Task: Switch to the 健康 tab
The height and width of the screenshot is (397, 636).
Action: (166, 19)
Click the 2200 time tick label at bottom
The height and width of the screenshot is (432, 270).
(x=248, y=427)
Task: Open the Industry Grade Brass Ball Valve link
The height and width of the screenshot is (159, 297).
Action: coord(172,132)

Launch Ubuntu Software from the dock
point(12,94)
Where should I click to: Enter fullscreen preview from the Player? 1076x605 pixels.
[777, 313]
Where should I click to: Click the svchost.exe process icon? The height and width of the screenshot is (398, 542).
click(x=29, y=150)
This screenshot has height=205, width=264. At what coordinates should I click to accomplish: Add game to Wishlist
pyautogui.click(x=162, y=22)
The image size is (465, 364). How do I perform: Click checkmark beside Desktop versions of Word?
--*--
Could you transcribe the whole listing exactly?

Task: Switch to the 健康 tab
The height and width of the screenshot is (397, 636).
Action: (166, 19)
Click the 2200 time tick label at bottom
The height and width of the screenshot is (432, 270).
(x=248, y=427)
Task: Open the Industry Grade Brass Ball Valve link
The height and width of the screenshot is (159, 297).
Action: coord(172,132)

Launch Ubuntu Software from the dock
point(12,94)
Where should I click to: Enter fullscreen preview from the Player? 1076x605 pixels.
[777, 313]
Where should I click to: Click the svchost.exe process icon? The height and width of the screenshot is (398, 542).
click(x=29, y=150)
This screenshot has height=205, width=264. At what coordinates should I click to accomplish: Add game to Wishlist
pyautogui.click(x=162, y=22)
The image size is (465, 364). How do I perform: Click checkmark beside Desktop versions of Word?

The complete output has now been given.